The Unspoken Name
- Official cover art for The Unspoken Name
- Author: A.K. Larkwood
- Language: English
- Series: The Serpent Gates
- Release number: 1
- Genre: Fantasy, Science fiction
- Published: 11 Feb 2020
- Publisher: Tor Books
- Pages: 464 (hardcover)
- ISBN: 1250238900
- Website: https://aklarkwood.com/unspoken

= The Unspoken Name =

2020 fantasy novel by A.K. Larkwood

The Unspoken Name is a 2020 fantasy novel, the debut novel by A.K. Larkwood. Csorwe, an Oshaaru, is pledged to be sacrificed to the Unspoken God before she is rescued by the wizard Sethennai. She becomes his assassin and spy, dedicating her life to the search for a missing artifact. An unexpected encounter with a young mage calls Csorwe's loyalties into question. The Unspoken Name is the first in the planned Serpent Gates series.

==Plot==
Thirteen-year-old Csorwe is an Oshaaru living in a temple called the House of Silence, where she is pledged to be the Chosen Bride of the Unspoken God. On her fourteenth birthday, she is destined to be sacrificed to the god. On the day of the ritual, a traveling Tlaanthothe wizard named Belthandros Sethennai convinces her to abandon her vows and become his apprentice. Oranna, a necromancer from the House of Silence, becomes jealous that Sethennai did not rescue her from the temple and vows revenge.

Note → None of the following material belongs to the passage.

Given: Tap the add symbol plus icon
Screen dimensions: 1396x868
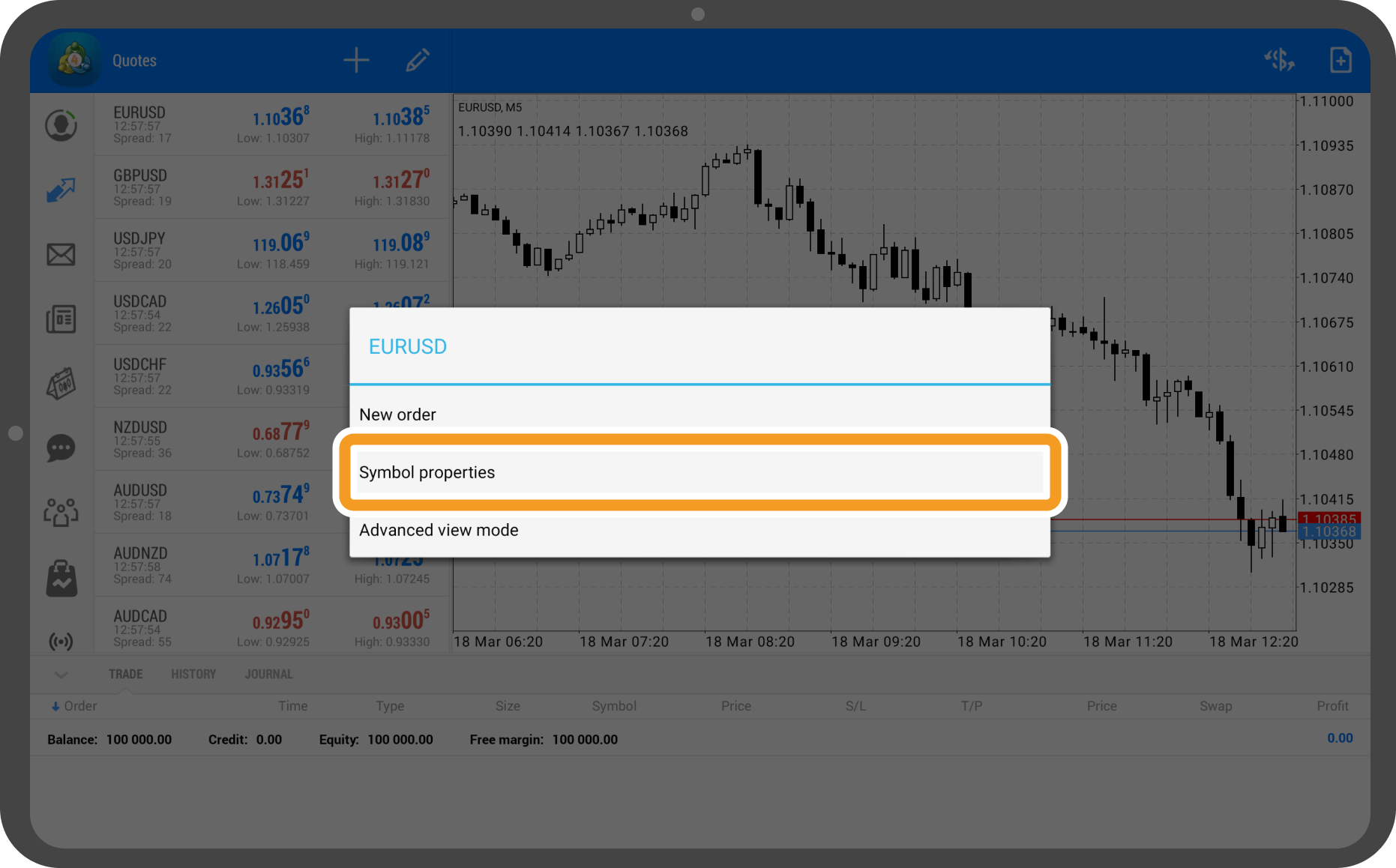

Csorwe trains under Sethennai, gaining skills as a spy and assassin. She helps him to regain his position as the Chancellor of the city of Tlaanthothe. Sethennai takes the nephew of the previous Chancellor, Tal Charossa, as another pupil. Tal and Csorwe despise one another, and their mutual hatred drives many of their actions. They both pledge to help Sethennai recover the Reliquary of Pentravasse.

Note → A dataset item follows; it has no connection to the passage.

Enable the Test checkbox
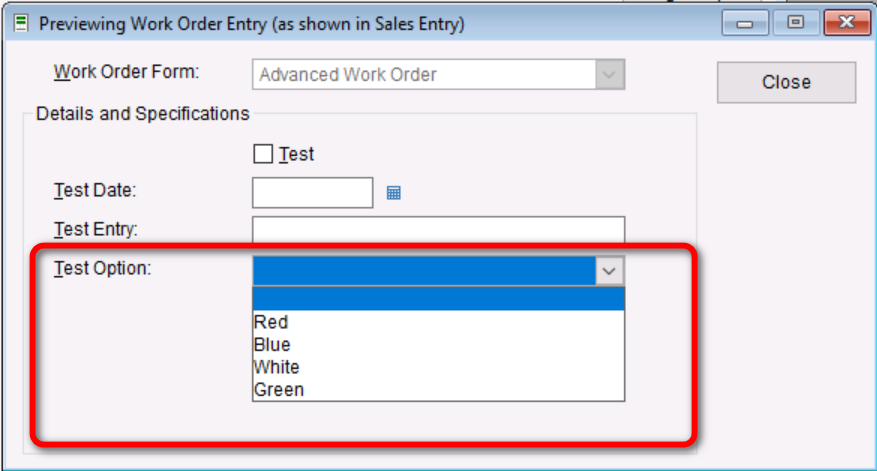This screenshot has width=877, height=471. (x=264, y=154)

In their search for the Reliquary, Csorwe meets young mage Adept Shuthmili. Shuthmili has been exploring the ruined monument that holds the Reliquary. Oranna arrives and seizes the Reliquary; Csorwe chooses to save Shuthmili rather than pursue Oranna. Shuthmili is destined to become part of a hive mind of mages designed to protect the Qarzashi Empire; Csorwe convinces her to abandon this duty and escape with her.

Csorwe retrieves the Reliquary from Oranna, who is then imprisoned by Sethennai. In the struggle, Shuthmili is captured and returned to the Empire. Csorwe frees Oranna, and they work together to rescue Shuthmili. Csorwe and Shuthmili begin a romantic relationship. A series of rescue attempts ends when Shuthmili kills an Empire Inquisitor and is arrested for treason. Shuthmili and Tal steal the Reliquary from Sethennai. Csorwe rescues Shuthmili from the Empire for a final time. She learns that the Reliquary holds Sethennai's heart, granting him immortality. She and Tal both abandon Sethennai, feeling that they have been used. Csorwe and Shuthmili trade the Reliquary to Sethennai in exchange for escape on an Empire ship.

==Background==
Larkwood calls The Tombs of Atuan by Ursula K. Le Guin her favorite novel. In this novel, a young woman escapes from the cult of a strange god with the help of a kind and considerate wizard. Her character of Belthandros Sethennai was inspired by imagining a wizard who was the opposite in terms of personality.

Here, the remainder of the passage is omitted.